Anecdote #2 took place a few years before that. One Halloween Edward and I and a couple of neighbourhood kids (Edward’s brother Gene may have been with us – my memory is less reliable than Trump’s moral conscience) were trick-or-treating after dark and got mugged by a group of older kids. Those ratbags weren’t after wallets (we had no money) or sneakers (we wore Sears best) or electronic devices (there were no electronic devices) – these lowlifes stole our pillow cases full of candy. Crime was exotic in our neighbourhood then and all I remember is running away from the creeps, swinging my lumpy pillow case at them like a knight in Hershey’s army, until I got back to 20 Dayton, winded and bewildered. An embarrassing defeat got turned on its head during a phone conversation with Edward, who relayed how he’d returned to 4 Fairfield and told his dad what happened and Mr Natoli had immediately set out in pursuit of the candy thieves. I don’t recall the precise details of what happened next but I DO remember how goddamned good it felt to hear Edward relay how his old man went out and meted justice to the douchebags who’d considered us easy marks.

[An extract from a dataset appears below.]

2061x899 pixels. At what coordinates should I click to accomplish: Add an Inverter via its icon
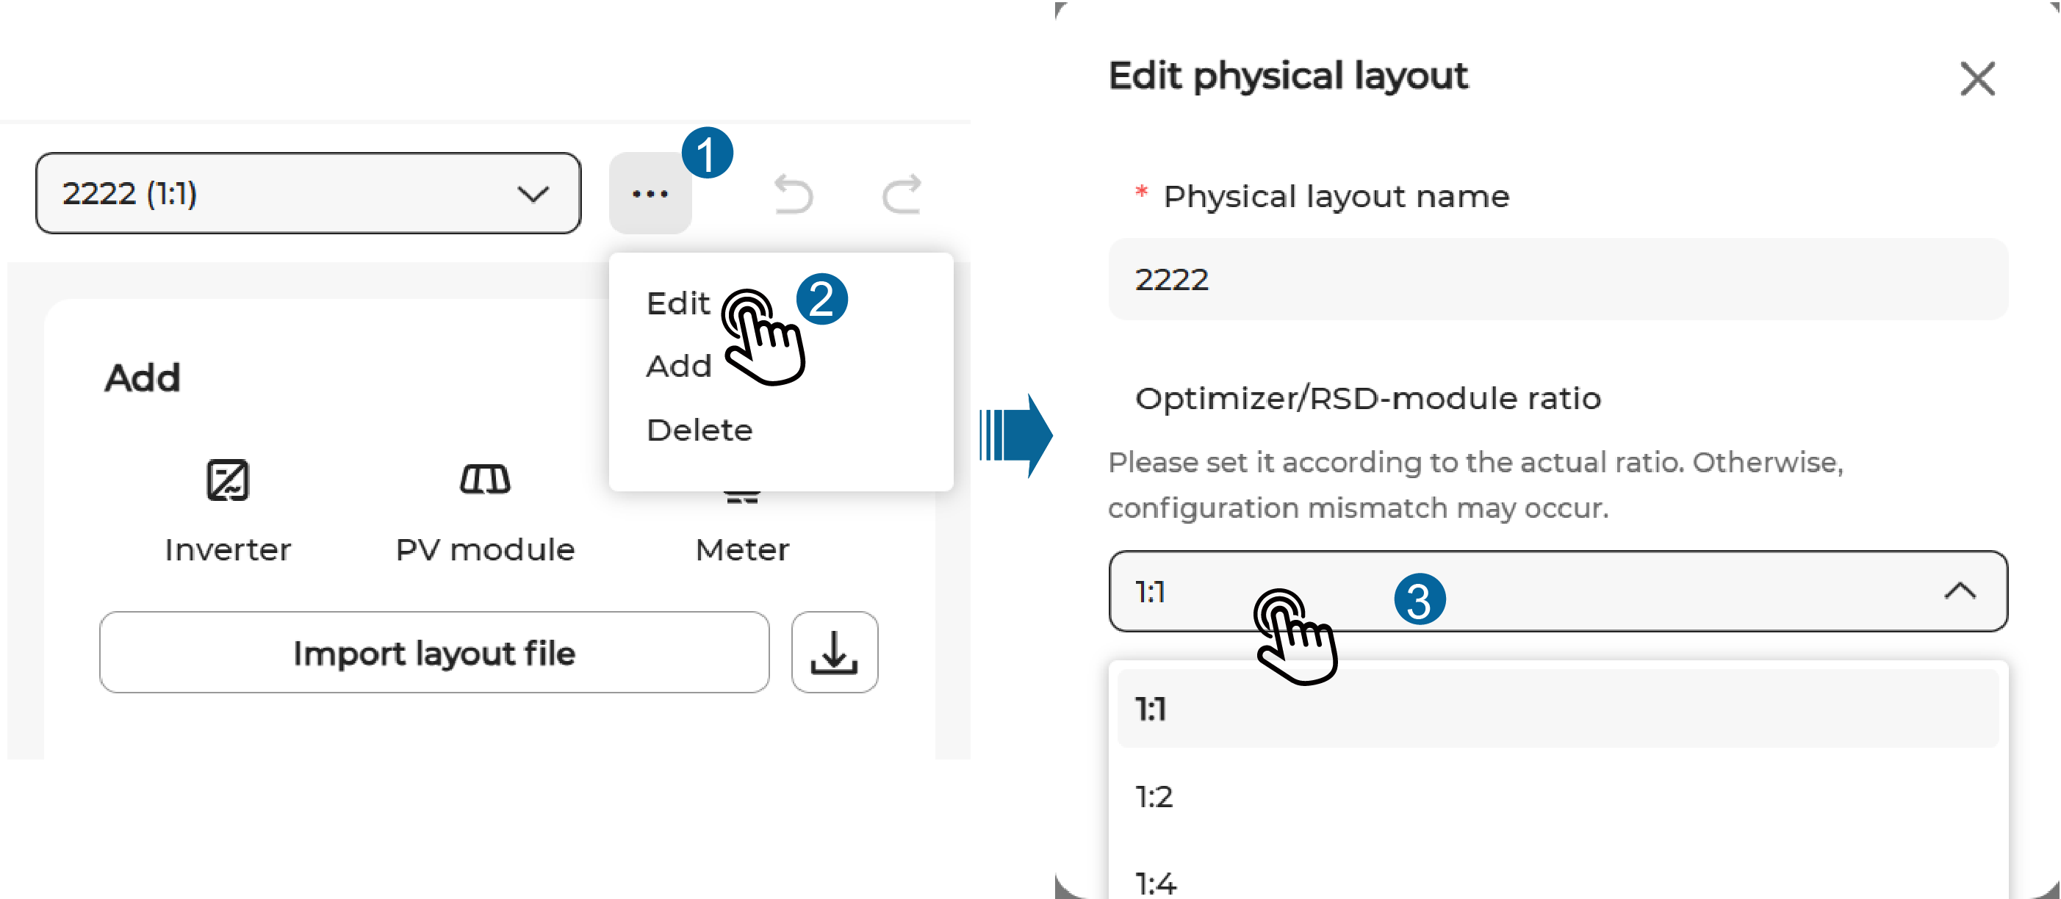click(227, 480)
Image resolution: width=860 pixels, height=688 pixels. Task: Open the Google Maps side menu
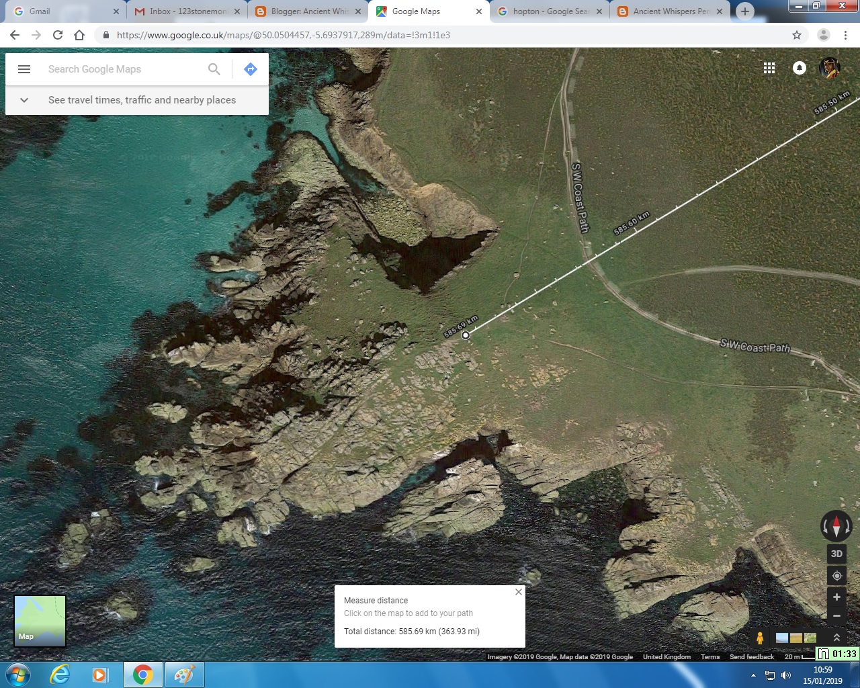(x=24, y=69)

This is the sort of story I wish I could share with Edward and Gene and Mary and Bill and little Anita and Michael and Nicole and everyone else back in NJ over a bottle of fine whiskey. Mr Natoli, an Italian-American who married an Irish-American, is a man for whom Irish wakes were first conceived. There’s so much I don’t know about his life. Yet I know the more I learned, the higher I’d lift my glass in salute.
All my love to Mary, Gene and Edward. All my everything to Mrs Natoli, Mr Natoli’s wife of 55 years. Hope you read this someday, Mrs Natoli, and know how much you and Mr Natoli have meant to me over the years. Truly wish I could have attended his services. Please know I was there in spirit.